Le Maroc : la fin de la malédiction ?

C’est l’ultra favori de la compétition. Son équipe a réussi ce dont toute l’Afrique a rêvé : se qualifier pour le dernier carré d’une Coupe du monde. Une performance spectaculaire que le sélectionneur Walid Regragui entend désormais confirmer sur la scène continentale : « Nous voulons nous maintenir au même niveau. Je veux arriver au minimum en demi-finale », a déclaré le coach, annonçant qu’il démissionnera si il n’y parvient pas. « On doit y aller en toute confiance pour dépasser la malédiction de la Coupe d’Afrique. »

Mais la « malédiction » pourrait jouer des tours aux Lions de l’Atlas. En effet, si le Maroc est l’un des plus assidus représentants de l’Afrique en Coupe du monde, le royaume n’a remporté qu’une seule CAN en 18 participations. C’était en 1976. Depuis, le Royaume enchaîne les déconvenues avec notamment une finale perdue en 2004 en Tunisie. Pire, les Marocains n’ont remporté qu’un match à élimination directe lors de la dernière décennie. C’était en 2022, et l’aventure s’était finalement arrêtée en quarts contre l’Égypte avec une bagarre entre joueurs et staff.

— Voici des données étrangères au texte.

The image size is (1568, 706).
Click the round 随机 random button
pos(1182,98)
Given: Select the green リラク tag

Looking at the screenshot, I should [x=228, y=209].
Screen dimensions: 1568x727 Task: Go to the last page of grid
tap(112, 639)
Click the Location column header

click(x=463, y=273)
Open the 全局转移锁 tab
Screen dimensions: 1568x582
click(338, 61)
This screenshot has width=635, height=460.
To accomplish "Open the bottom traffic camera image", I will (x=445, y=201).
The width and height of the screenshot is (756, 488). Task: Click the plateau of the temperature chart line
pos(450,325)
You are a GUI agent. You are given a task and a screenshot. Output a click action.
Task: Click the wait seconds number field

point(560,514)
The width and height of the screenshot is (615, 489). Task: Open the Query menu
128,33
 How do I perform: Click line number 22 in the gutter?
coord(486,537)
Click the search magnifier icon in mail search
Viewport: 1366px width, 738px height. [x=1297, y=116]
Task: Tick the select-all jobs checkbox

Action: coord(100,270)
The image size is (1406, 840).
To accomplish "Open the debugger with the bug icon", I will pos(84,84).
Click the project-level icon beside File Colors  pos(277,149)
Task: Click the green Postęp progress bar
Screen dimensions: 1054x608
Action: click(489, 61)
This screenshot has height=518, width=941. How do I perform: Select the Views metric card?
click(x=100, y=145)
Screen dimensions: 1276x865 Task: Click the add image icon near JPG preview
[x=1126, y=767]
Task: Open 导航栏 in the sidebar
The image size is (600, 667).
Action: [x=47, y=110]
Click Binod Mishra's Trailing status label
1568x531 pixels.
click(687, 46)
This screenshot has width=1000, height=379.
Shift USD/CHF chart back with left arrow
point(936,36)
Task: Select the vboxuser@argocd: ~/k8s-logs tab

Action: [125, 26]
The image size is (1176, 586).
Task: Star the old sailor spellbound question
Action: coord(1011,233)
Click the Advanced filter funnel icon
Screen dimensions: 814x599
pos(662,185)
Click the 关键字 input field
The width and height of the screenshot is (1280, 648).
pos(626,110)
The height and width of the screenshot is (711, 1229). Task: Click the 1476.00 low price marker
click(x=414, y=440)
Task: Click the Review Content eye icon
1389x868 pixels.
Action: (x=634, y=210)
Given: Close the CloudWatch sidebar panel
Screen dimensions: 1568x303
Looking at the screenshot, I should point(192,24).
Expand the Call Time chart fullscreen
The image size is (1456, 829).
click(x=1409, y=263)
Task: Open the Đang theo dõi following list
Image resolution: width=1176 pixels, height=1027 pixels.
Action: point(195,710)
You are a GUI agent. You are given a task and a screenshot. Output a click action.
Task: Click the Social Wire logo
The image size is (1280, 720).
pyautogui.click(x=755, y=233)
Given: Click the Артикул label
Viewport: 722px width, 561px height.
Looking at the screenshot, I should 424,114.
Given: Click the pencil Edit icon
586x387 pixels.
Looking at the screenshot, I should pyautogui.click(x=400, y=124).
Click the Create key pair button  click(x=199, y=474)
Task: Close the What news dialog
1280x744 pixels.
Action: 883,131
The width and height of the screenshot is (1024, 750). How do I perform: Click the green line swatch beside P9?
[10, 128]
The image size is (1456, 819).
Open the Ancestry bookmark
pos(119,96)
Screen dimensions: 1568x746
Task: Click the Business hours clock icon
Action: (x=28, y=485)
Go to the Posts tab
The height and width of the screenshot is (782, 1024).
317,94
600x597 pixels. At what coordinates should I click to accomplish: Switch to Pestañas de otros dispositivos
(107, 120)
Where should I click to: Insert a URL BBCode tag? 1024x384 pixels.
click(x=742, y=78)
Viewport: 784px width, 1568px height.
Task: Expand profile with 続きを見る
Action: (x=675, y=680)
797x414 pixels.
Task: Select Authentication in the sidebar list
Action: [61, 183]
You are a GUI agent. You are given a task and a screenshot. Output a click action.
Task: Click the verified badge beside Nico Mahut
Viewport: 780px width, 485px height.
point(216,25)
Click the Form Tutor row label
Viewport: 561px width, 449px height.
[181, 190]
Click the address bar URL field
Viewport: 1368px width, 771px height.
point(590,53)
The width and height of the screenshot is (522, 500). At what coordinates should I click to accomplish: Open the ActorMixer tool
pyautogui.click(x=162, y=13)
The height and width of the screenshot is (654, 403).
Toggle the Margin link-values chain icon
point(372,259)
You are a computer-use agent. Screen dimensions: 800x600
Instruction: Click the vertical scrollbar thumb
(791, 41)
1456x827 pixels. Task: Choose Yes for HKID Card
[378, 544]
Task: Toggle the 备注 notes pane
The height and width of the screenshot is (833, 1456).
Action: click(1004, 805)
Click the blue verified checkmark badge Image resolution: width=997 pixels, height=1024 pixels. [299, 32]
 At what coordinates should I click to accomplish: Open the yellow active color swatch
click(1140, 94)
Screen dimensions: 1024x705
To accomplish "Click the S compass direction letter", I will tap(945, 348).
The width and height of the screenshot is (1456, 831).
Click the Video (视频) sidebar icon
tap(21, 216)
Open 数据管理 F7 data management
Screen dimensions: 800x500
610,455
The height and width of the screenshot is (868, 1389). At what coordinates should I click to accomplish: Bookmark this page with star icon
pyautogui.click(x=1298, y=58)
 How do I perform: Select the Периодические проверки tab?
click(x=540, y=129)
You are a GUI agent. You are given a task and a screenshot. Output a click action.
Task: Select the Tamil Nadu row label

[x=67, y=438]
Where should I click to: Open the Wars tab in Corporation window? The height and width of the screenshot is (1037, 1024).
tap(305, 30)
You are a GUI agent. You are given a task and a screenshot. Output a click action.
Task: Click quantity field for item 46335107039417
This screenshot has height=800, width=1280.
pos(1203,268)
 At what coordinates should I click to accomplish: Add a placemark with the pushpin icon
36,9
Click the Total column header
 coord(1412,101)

Pourtant, l’heure est à l’optimisme : « On a un bon équilibre entre le présent et l’avenir », estime Regragui. Dans l’effectif, Ismael Saibari et Chadi Riad, qui ont remporté en 2023 la première CAN Espoirs du Maroc, peuvent montrer à leurs aînés comment on brise une malédiction.

Walid Regregui porté par les Marocains après une victoire.
Walid Regragui, sélectionneur du Maroc, est porté en triomphe par ses joueurs après la victoire face à l’Espagne © Glyn Kirk, AFP

 

Le Sénégal : un costume de champion lourd à porter

Longtemps moqué en Afrique pour son absence de titre, le Sénégal à fait taire les plaisanteries depuis deux ans. Après une finale perdue en 2019, son équipe a remporté la CAN 2022 au Cameroun. Et dans la foulée, elle s’est adjugé le CHAN, la CAN U17, la CAN U20, la CAN de beach soccer… Portée par la meilleure génération de son histoire et par des jeunes brillants, le Sénégal est au sommet du football africain et ambitionne de conserver son titre. Une performance que seuls l’Égypte, le Ghana et le Cameroun sont parvenus à réaliser jusqu’ici.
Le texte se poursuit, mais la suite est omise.